• **Exercise**:
Return the items starting with the line that contains "Task: Open the Note tab" and going on through the end of the items, copied without any change.

• **Given entries**:
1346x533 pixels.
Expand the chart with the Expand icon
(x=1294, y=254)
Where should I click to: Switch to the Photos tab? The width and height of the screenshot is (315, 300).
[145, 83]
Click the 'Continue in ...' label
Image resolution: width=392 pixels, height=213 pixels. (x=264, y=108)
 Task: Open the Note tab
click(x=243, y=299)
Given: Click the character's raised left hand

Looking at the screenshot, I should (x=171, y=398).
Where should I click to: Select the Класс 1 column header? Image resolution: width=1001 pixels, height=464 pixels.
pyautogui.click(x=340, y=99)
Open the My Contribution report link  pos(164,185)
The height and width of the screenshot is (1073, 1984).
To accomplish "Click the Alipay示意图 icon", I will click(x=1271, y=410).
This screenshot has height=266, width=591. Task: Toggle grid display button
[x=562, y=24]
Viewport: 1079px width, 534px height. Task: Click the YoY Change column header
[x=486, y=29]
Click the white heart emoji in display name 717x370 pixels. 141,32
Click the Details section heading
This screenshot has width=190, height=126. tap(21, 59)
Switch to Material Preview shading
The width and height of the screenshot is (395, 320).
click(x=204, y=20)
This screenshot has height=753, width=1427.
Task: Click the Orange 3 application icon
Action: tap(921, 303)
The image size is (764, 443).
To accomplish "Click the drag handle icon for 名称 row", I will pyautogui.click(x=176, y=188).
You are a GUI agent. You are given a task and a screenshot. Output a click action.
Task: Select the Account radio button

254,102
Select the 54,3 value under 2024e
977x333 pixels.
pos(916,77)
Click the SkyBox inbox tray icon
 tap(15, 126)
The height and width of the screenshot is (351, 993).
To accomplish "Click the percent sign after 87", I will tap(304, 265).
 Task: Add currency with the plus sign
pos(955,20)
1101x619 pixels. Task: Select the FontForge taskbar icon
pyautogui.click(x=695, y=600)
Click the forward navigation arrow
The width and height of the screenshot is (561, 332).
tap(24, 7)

• **Answer to the problem**:
 Task: Open the Note tab
click(x=243, y=299)
Given: Click the character's raised left hand

Looking at the screenshot, I should (x=171, y=398).
Where should I click to: Select the Класс 1 column header? Image resolution: width=1001 pixels, height=464 pixels.
pyautogui.click(x=340, y=99)
Open the My Contribution report link  pos(164,185)
The height and width of the screenshot is (1073, 1984).
To accomplish "Click the Alipay示意图 icon", I will click(x=1271, y=410).
This screenshot has height=266, width=591. Task: Toggle grid display button
[x=562, y=24]
Viewport: 1079px width, 534px height. Task: Click the YoY Change column header
[x=486, y=29]
Click the white heart emoji in display name 717x370 pixels. 141,32
Click the Details section heading
This screenshot has width=190, height=126. tap(21, 59)
Switch to Material Preview shading
The width and height of the screenshot is (395, 320).
click(x=204, y=20)
This screenshot has height=753, width=1427.
Task: Click the Orange 3 application icon
Action: tap(921, 303)
The image size is (764, 443).
To accomplish "Click the drag handle icon for 名称 row", I will pyautogui.click(x=176, y=188).
You are a GUI agent. You are given a task and a screenshot. Output a click action.
Task: Select the Account radio button

254,102
Select the 54,3 value under 2024e
977x333 pixels.
pos(916,77)
Click the SkyBox inbox tray icon
 tap(15, 126)
The height and width of the screenshot is (351, 993).
To accomplish "Click the percent sign after 87", I will tap(304, 265).
 Task: Add currency with the plus sign
pos(955,20)
1101x619 pixels. Task: Select the FontForge taskbar icon
pyautogui.click(x=695, y=600)
Click the forward navigation arrow
The width and height of the screenshot is (561, 332).
tap(24, 7)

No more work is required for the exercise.